= Instructions for the task =
Copy out, unchanged, the part of the entries that begins with the line containing "This screenshot has width=1568, height=627." and ends with the line containing "Looking at the screenshot, I should click(1109, 404).", including both of those lines.

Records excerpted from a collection
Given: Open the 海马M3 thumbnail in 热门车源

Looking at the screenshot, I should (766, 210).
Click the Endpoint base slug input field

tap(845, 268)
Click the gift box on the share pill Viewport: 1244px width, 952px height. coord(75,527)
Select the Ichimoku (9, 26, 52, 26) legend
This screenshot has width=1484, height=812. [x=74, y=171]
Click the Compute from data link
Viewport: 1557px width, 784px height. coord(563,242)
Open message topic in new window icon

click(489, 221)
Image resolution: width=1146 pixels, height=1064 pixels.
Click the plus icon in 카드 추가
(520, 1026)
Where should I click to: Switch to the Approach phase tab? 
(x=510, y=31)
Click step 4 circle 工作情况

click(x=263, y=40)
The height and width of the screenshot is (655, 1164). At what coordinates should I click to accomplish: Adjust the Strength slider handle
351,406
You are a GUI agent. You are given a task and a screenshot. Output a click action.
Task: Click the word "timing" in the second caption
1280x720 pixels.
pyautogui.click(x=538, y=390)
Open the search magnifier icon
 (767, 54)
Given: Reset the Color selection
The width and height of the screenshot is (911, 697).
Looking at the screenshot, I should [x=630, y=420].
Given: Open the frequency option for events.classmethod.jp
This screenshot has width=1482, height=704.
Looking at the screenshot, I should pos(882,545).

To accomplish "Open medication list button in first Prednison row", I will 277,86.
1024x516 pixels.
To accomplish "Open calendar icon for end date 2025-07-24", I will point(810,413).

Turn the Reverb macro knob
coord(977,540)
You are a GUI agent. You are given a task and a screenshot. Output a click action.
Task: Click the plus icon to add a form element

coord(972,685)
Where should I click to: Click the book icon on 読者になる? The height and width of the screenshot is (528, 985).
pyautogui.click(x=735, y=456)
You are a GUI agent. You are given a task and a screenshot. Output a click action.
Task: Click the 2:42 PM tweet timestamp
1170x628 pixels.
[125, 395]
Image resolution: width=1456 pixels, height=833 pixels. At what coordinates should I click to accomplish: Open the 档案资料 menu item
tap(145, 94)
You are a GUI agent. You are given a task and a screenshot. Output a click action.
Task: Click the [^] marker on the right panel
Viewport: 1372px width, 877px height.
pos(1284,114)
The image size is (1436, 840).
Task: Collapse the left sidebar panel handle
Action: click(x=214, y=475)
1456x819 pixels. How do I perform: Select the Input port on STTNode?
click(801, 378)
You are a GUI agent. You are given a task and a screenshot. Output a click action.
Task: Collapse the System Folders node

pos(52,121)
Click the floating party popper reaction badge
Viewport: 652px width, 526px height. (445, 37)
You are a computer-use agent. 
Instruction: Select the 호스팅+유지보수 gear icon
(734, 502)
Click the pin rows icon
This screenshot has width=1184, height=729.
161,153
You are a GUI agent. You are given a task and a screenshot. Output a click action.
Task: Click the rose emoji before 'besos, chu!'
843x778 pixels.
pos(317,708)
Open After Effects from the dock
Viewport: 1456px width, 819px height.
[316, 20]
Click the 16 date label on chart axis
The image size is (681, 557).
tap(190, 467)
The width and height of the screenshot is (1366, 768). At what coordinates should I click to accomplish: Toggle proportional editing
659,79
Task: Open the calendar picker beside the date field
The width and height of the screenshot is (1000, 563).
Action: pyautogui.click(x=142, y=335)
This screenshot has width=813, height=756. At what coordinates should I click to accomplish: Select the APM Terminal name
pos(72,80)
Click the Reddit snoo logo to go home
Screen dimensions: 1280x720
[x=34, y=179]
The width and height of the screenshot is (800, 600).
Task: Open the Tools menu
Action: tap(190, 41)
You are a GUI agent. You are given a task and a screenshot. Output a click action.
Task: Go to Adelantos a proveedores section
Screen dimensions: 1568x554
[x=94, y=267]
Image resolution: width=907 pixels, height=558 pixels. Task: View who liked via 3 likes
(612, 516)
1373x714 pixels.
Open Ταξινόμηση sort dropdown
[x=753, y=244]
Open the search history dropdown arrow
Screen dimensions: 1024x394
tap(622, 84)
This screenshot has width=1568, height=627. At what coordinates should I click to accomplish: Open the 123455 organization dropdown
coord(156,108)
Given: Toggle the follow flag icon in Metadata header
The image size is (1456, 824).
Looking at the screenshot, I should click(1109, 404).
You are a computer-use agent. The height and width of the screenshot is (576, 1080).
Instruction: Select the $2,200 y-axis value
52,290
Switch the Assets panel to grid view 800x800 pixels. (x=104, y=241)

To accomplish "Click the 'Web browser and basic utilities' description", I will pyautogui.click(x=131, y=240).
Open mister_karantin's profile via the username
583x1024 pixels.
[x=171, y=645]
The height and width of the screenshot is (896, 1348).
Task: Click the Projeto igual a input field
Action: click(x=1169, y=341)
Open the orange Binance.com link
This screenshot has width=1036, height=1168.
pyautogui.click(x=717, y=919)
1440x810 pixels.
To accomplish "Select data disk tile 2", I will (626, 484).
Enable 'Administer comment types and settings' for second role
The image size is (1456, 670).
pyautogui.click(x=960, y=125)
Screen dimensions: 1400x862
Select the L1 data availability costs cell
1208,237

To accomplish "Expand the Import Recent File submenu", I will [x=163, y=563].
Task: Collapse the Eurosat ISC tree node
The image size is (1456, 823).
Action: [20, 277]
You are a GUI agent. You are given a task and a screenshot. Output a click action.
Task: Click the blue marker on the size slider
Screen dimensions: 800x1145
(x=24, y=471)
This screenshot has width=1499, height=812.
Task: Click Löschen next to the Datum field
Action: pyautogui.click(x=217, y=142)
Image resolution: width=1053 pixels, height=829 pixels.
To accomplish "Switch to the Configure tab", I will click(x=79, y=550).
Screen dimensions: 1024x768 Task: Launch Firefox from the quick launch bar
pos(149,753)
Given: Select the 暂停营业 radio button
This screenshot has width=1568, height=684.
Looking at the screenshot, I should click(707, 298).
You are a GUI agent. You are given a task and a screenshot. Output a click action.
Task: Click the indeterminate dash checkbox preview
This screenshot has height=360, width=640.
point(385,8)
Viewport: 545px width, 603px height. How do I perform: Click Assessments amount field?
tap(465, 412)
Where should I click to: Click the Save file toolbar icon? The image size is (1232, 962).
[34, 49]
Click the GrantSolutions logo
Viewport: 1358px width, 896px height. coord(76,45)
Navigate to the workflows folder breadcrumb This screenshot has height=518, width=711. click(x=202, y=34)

= Complete answer =
This screenshot has width=1568, height=627. At what coordinates should I click to accomplish: Open the 123455 organization dropdown
coord(156,108)
Given: Toggle the follow flag icon in Metadata header
The image size is (1456, 824).
Looking at the screenshot, I should click(1109, 404).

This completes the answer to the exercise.